Supervisors count on personal meetings with workers to promote collaboration, retention, and engagement, but they need the right tools and resources for these interactions.
According to a new survey, balancing team management with their other duties is the most significant challenge managers face. Two-third (68%) of respondents identify this as a top concern, compared to hitting team goals (14%), obtaining team collaboration (11%), and retaining employees. To manage these efforts, most managers see one-on-one meetings with their workers as an essential tool. They often have different goals and use different resources and technology to make these activities productive. However, there are several tips for one-on-ones that best promote engagement, retention, and innovation.
Almost all (94%) of managers say they have one-on-one meetings with their team members. Half (49%) hold such meetings on a weekly basis, and half of these one-on-ones are 30 minutes in length. Nearly half (41.3%) of managers say they use personal productivity tools such as Google Docs and Apple Notes to document meetings, 34.2% use pen and paper, 27% use communication tools such as Slack or Microsoft Teams, and 21.4% use one-on-one team meeting software.
There are multiple benefits to using one-on-one and team meeting software, the survey authors suggest. They say, “Managers who use [these tools] have a better understanding of how direct reports are feeling overall.” Of the managers who say that assessing their workers’ feelings is their greatest challenge, 100% don’t use this type of software.

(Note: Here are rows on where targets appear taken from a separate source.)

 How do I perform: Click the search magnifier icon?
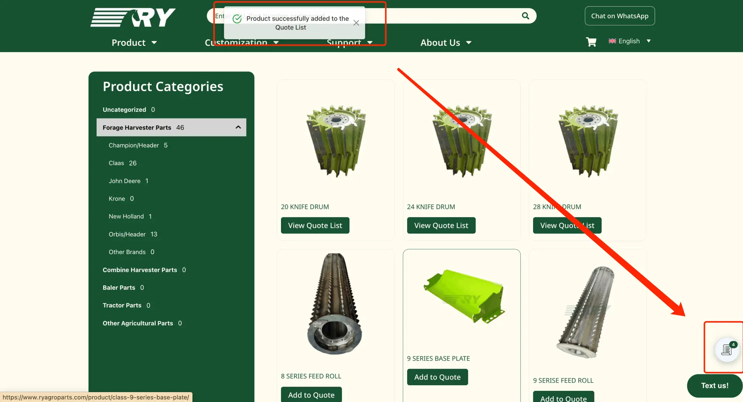pos(525,16)
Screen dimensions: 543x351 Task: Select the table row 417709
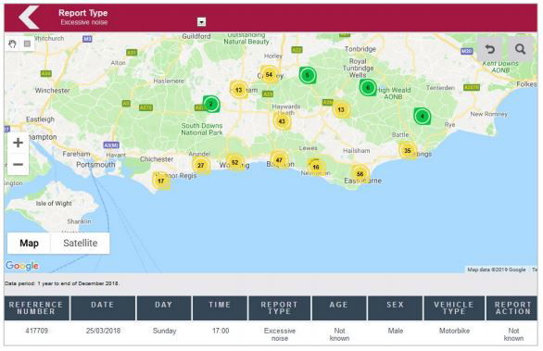(271, 334)
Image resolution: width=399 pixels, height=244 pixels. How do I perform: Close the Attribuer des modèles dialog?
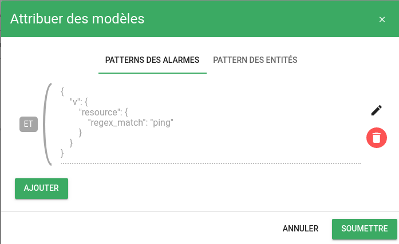[382, 19]
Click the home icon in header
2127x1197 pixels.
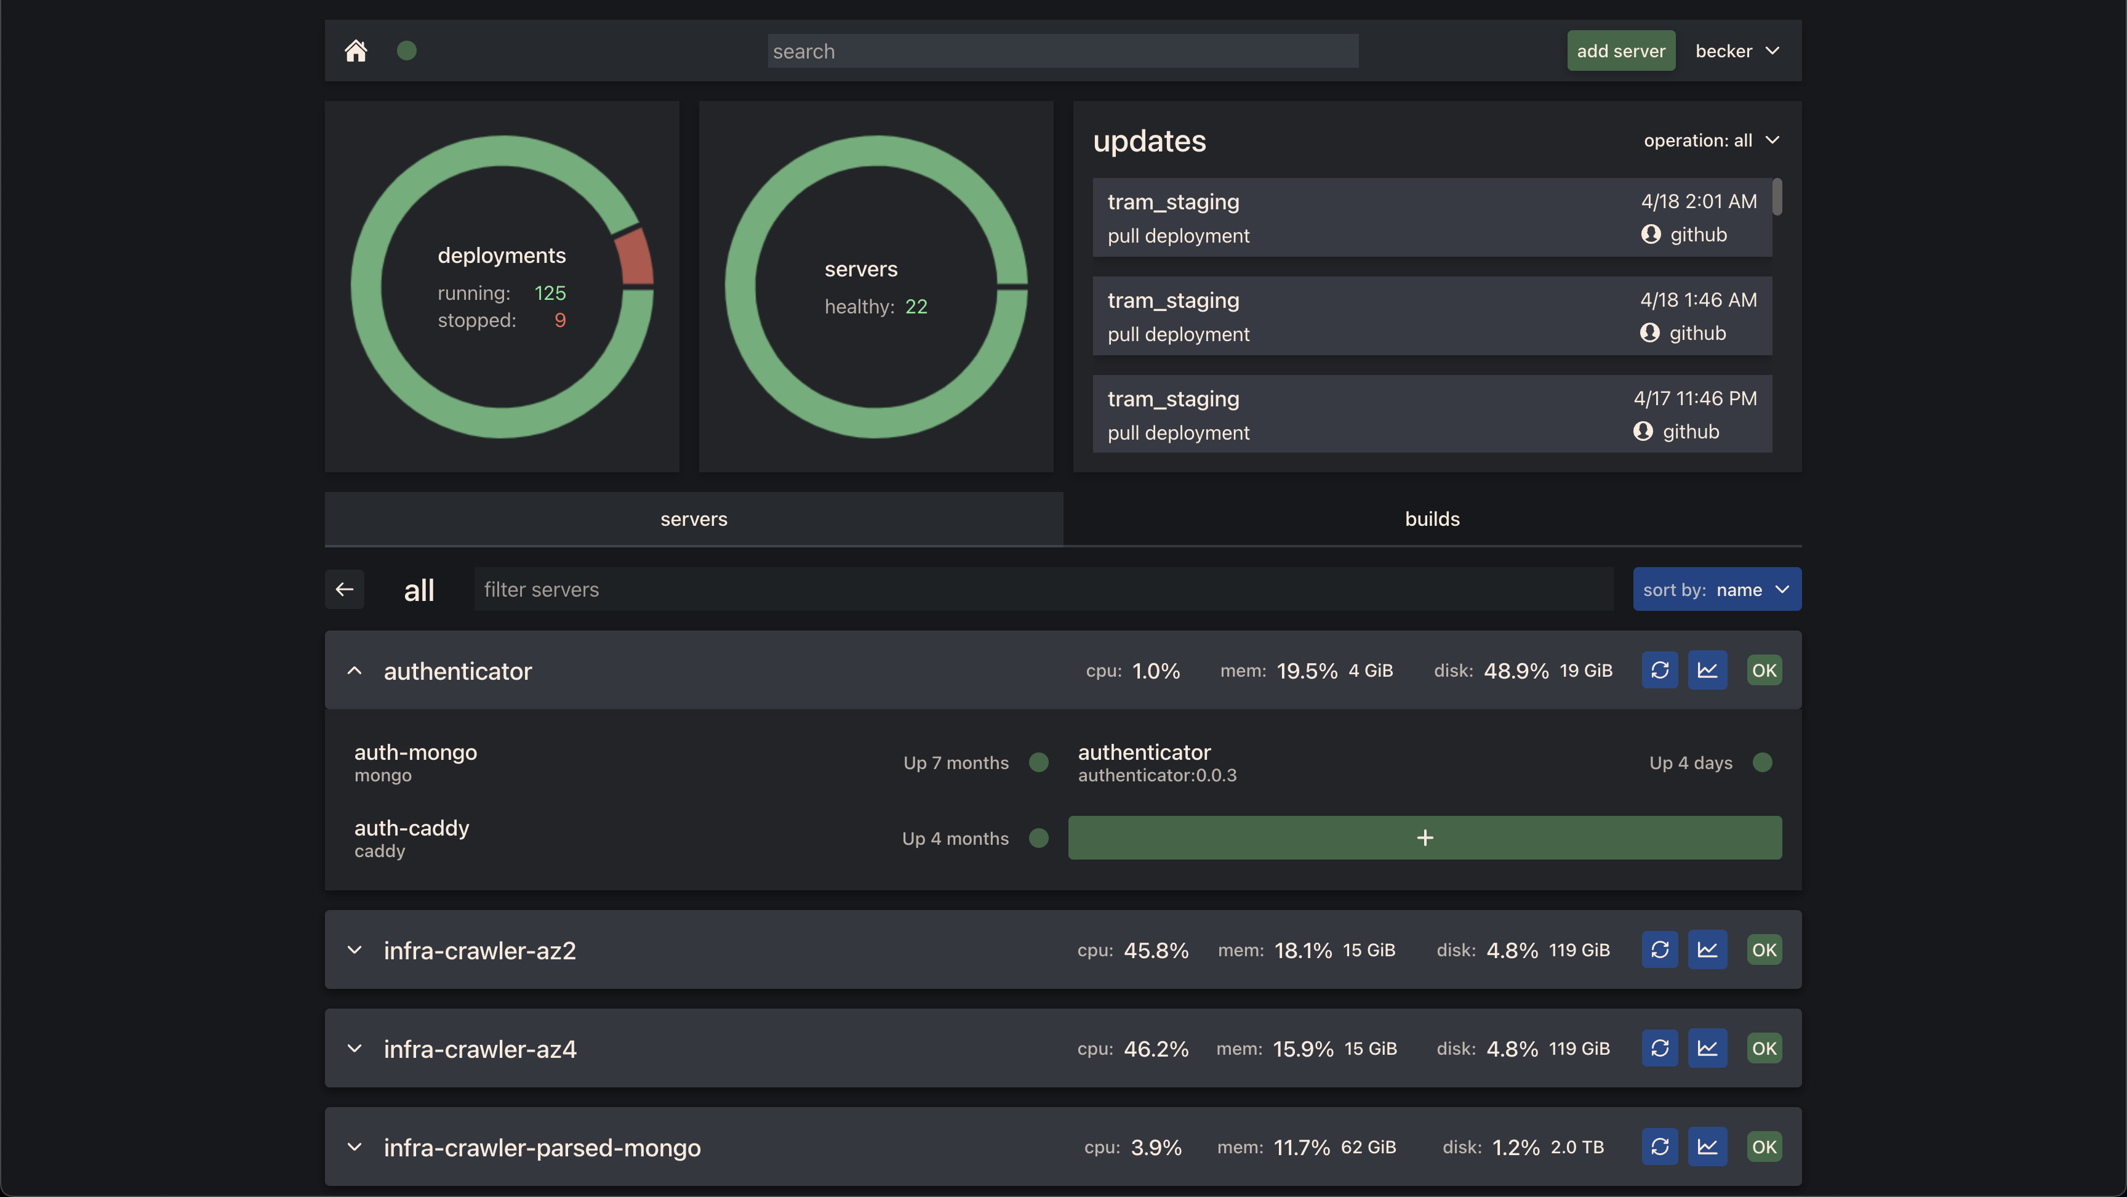(x=356, y=51)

Most managers have multiple reasons for holding one-on-one meetings. These include:
- Understanding and eliminating roadblocks (70%)
- Conducting a “pulse check” (61%)
- Updating status of a specific project, role, or activity (50%)
- Talking about career growth (50%)
- Addressing a goal set by the employee (35%)
Three-quarters (75%) of managers say they discuss growth and development within their one-on-one meetings. To help supervisors better understand how employees view their role and how they would like to progress, the survey authors suggest a few questions to include in these discussions:
- What areas of the company would you like to learn more about?
- What skills would you like to develop right now?
- What professional goals would you like to accomplish in the next 6 to 12 months, and what makes you say that?
- Do you feel you’re getting enough feedback on your work? If not, where would you like more feedback?
- Who in the company would you like to learn from? What do you want to learn from them?
- If I could improve one skill between this meeting and the next, which would you choose?